Not a chatbot boyfriend
If you assumed the growth was driven by people wanting an AI to flirt on their behalf, the data doesn't back that up. The two most-requested uses in the survey were: 44% of all singles want AI to help filter and screen matches, and 40% want help writing their dating profile. Both of those are front-loaded, low-stakes tasks. Neither one touches an actual conversation with an actual person.
That distinction matters. Sorting through a stack of profiles and staring at a blank bio field are the two most tedious parts of using a dating app, and they're also the parts that have nothing to do with chemistry. Handing them off to a tool doesn't ask AI to fake a connection, it just clears the busywork out of the way before a real one has a chance to happen. Dr. Amanda Gesselman, Match's Director of Sex and Relationship Science, put it this way in the release: "AI isn't replacing intimacy, it's giving singles an edge. For a generation overwhelmed by options, tools that bring clarity and efficiency are more than welcome."
Why this tracks with what daters already complain about
None of this happens in a vacuum. It lines up with a complaint that's been showing up across other dating-app research for years: choice overload. When a match rate sits in the low single digits and a bio is the only thing standing between a swipe and a match, the actual friction isn't a shortage of romantic instinct, it's the mechanical overhead of triage. Anything that promises to cut that overhead down, even a little, will find takers fast, and 26% in a single wave suggests it already has.
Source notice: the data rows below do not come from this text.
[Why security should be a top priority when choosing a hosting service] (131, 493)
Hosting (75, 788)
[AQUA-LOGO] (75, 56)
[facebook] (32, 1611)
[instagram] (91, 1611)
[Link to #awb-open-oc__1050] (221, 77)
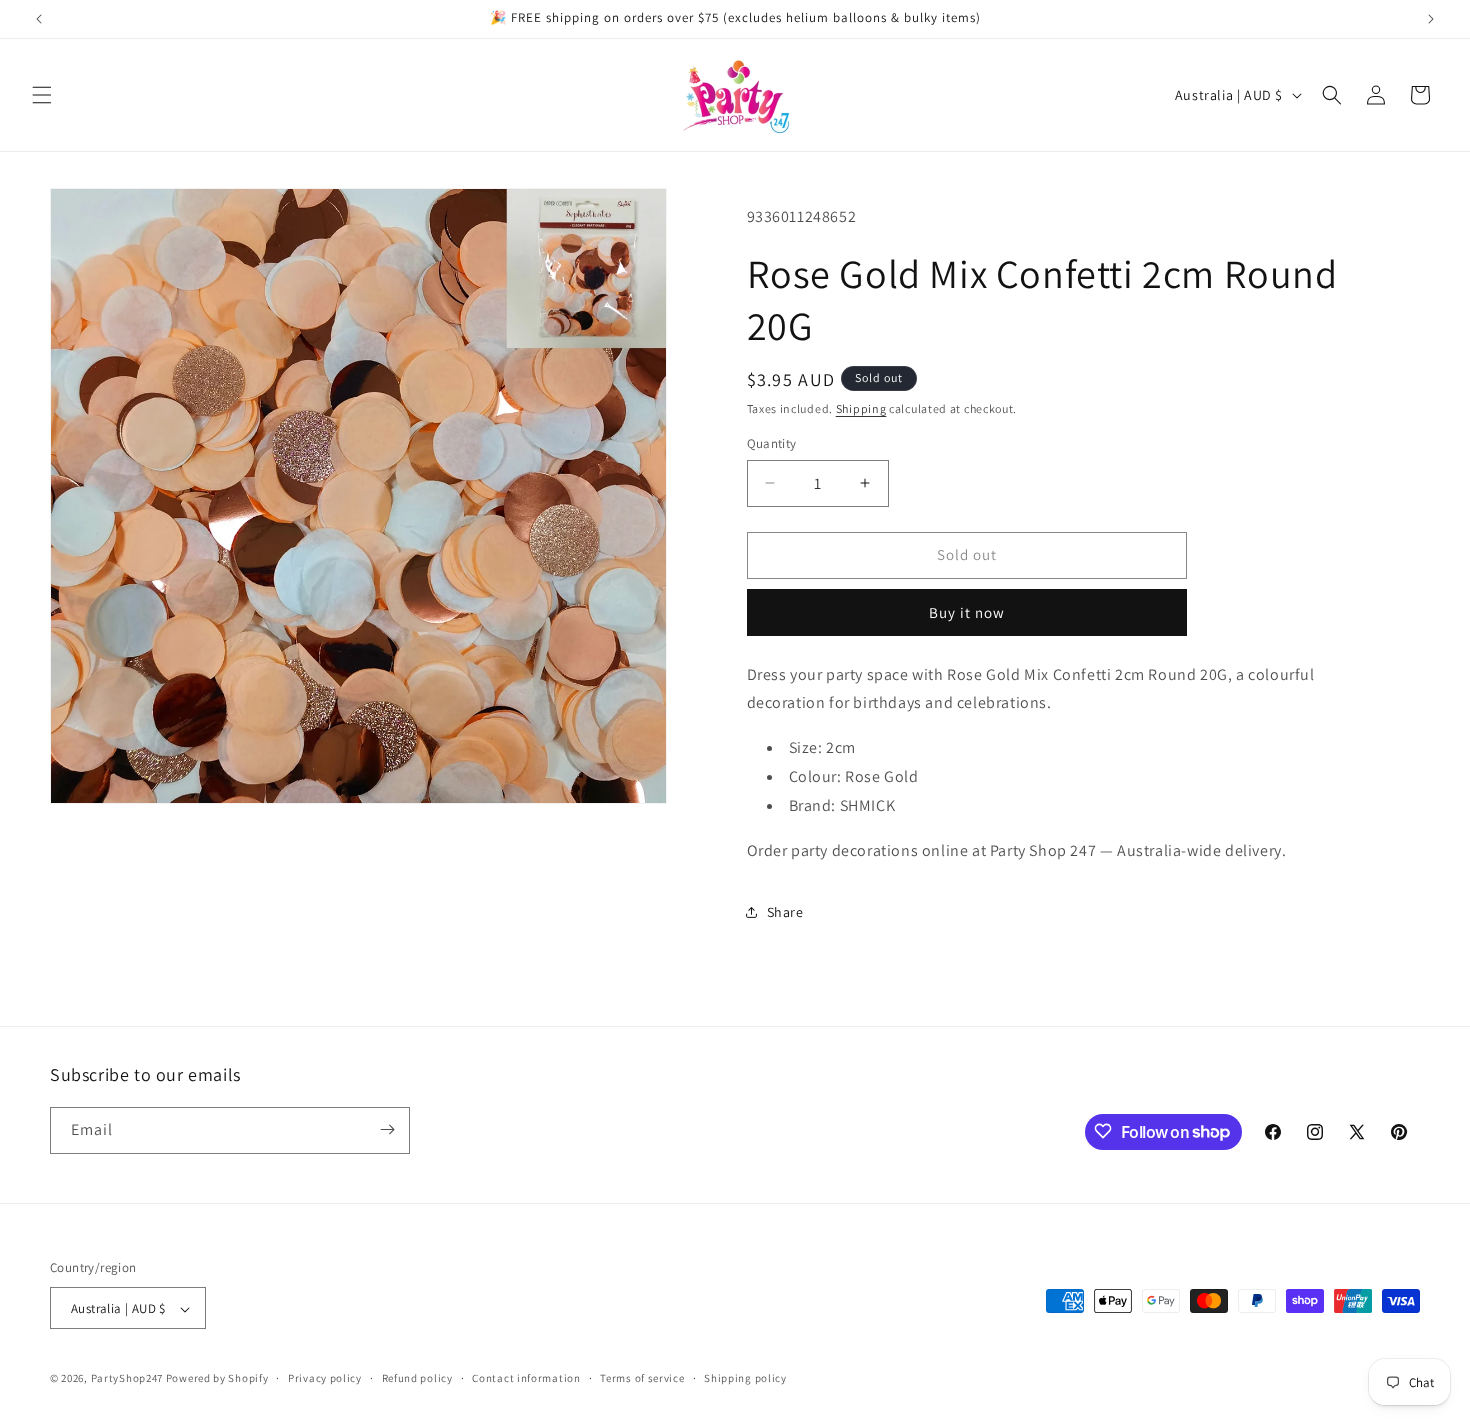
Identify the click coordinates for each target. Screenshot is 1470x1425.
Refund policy (417, 1378)
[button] (42, 95)
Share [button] (785, 912)
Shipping (861, 408)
It's also a useful gut check on where AI is (and isn't) actually landing in people's dating lives right now. The louder cultural conversation is about AI companions and chatbot relationships. The actual survey data says most daters trying AI right now are using it for something far more mundane: help narrowing a list and help writing a paragraph about themselves.
The bigger story here isn't that AI is coming for dating. It's that singles are already using it, in large and fast-growing numbers, for the two most boring parts of the process. That's a far less dramatic headline than "AI girlfriend," but it's the one the numbers actually support.